Pour bien entendre encore ce que c'est que ces aires proportionnelles aux tems, & pour voir d'un coup d'œil l'avantage que vous tirez de cette connoissance, regardez la Terre emportée dans son ellipse autour du Soleil S. son centre. Quand elle va de B, en D. elle ballaye un aussi grand espace que quand elle parcourt ce grand arc H. K: le Secteur H, K. regagne en largeur ce que le Secteur B, S, D. a en longueur. Pour faire l'aire de ces Secteurs égale en tems égaux, il faut que le corps vers H, K. aille plus vîte que vers B, D. Ainsi la Terre & toute Planéte se meut plus vîte dans son périhélie, qui est la courbe la plus voisine du Soleil S, que dans son aphélie, qui est la courbe la plus éloignée de ce même foyer S.

C'est pour les raisons précédentes que nous avons plus d'Eté que d'Hyver.

On connoît donc quel est le centre d'une Planéte, & quelle figure elle décrit dans son orbite par les aires qu'elle parcourt; on connoît que toute Planéte, lorsqu'elle est plus éloignée du centre de son mouvement, gravite moins vers ce centre. Ainsi la Terre étant plus près du Soleil d'un trentième, c'est-à-dire, d'un million de lieues, pendant notre Hyver que pendant notre Eté, est plus attirée aussi en Hyver; ainsi elle va plus vîte alors par la raison de sa courbe; ainsi nous avons huit jours & demi d'Eté plus que d'Hyver, & le Soleil paroît dans les Signes Septentrionaux huit jours & demi de plus que dans les Méridionaux.
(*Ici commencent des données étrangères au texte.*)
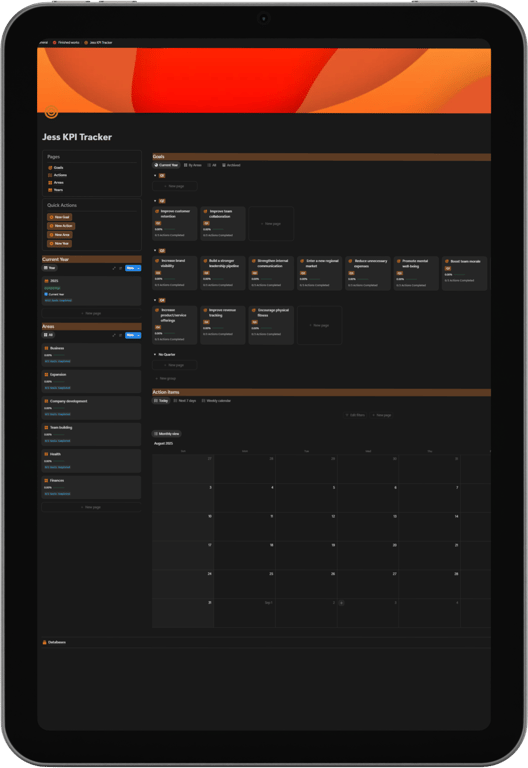Click the New Action quick action button
The height and width of the screenshot is (768, 528).
61,226
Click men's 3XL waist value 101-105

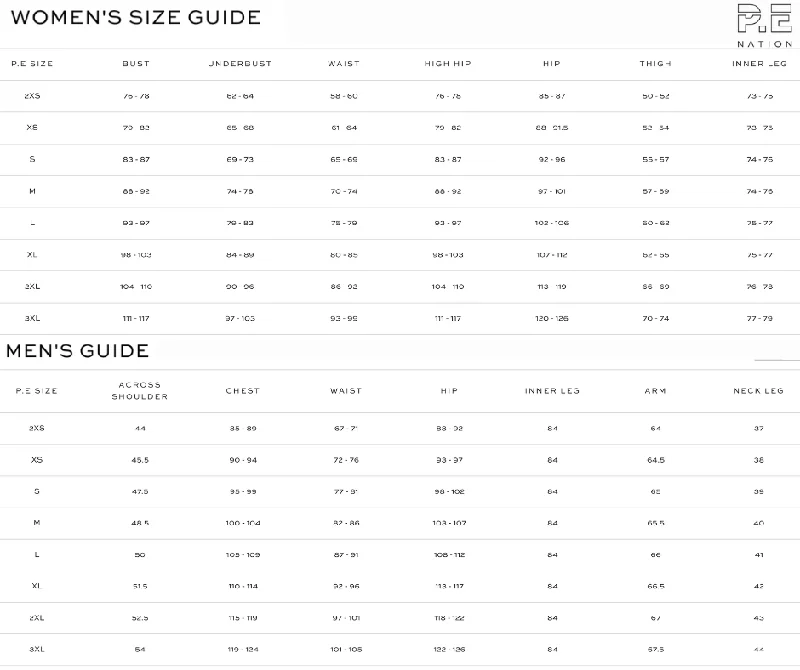[x=346, y=650]
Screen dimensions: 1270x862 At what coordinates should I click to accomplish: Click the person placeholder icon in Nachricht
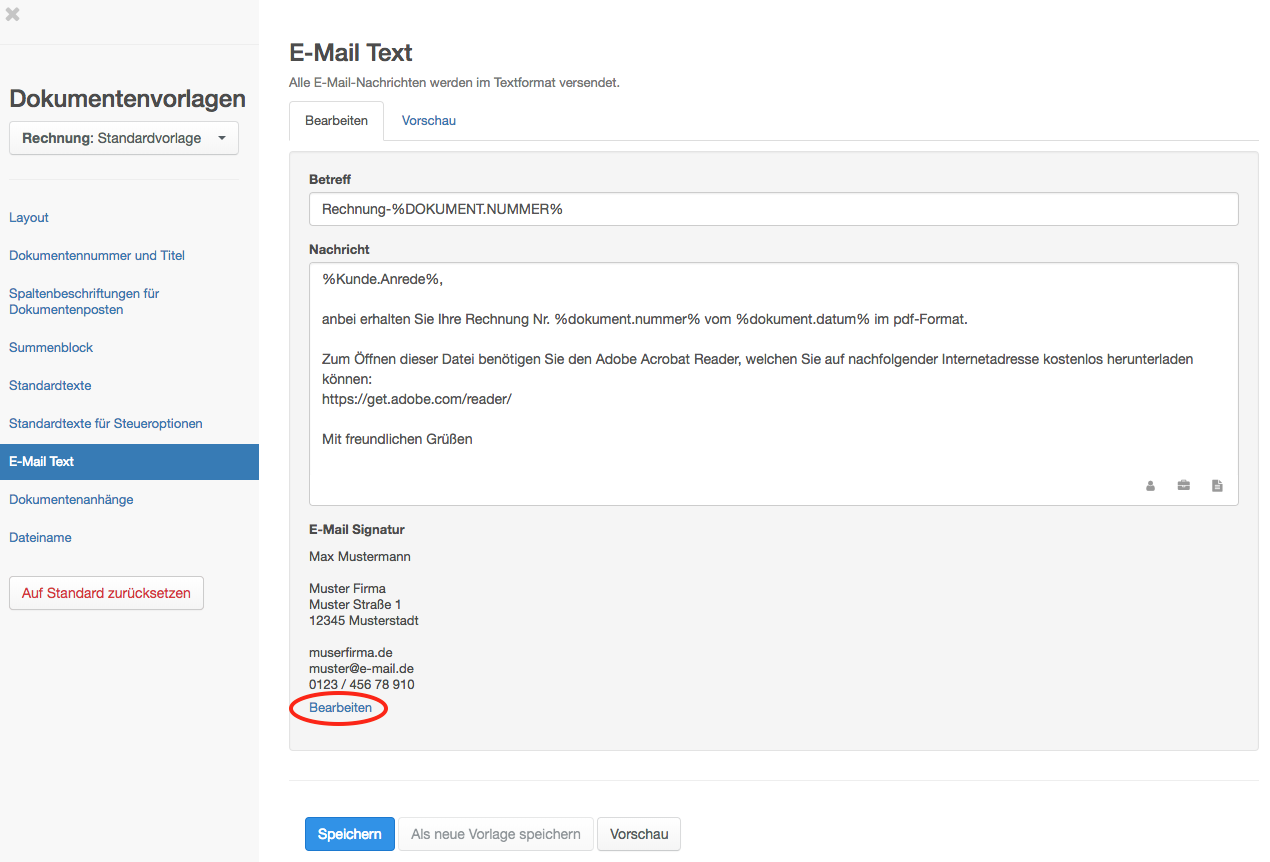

Puis donc que toute Planéte suit, par rapport au Soleil, son centre, cette Loi de gravitation que la Lune éprouve par rapport à la Terre, & à laquelle tous les corps sont soumis en tombant sur la Terre, il est démontré que cette gravitation, cette attraction, agit sur tous les corps que nous connoissons.

Mais une autre puissante Démonstration de cette Vérité, est la Loi que suivent respectivement toutes les Planétes dans leurs cours & dans leurs distances; c'est ce qu'il faut bien examiner.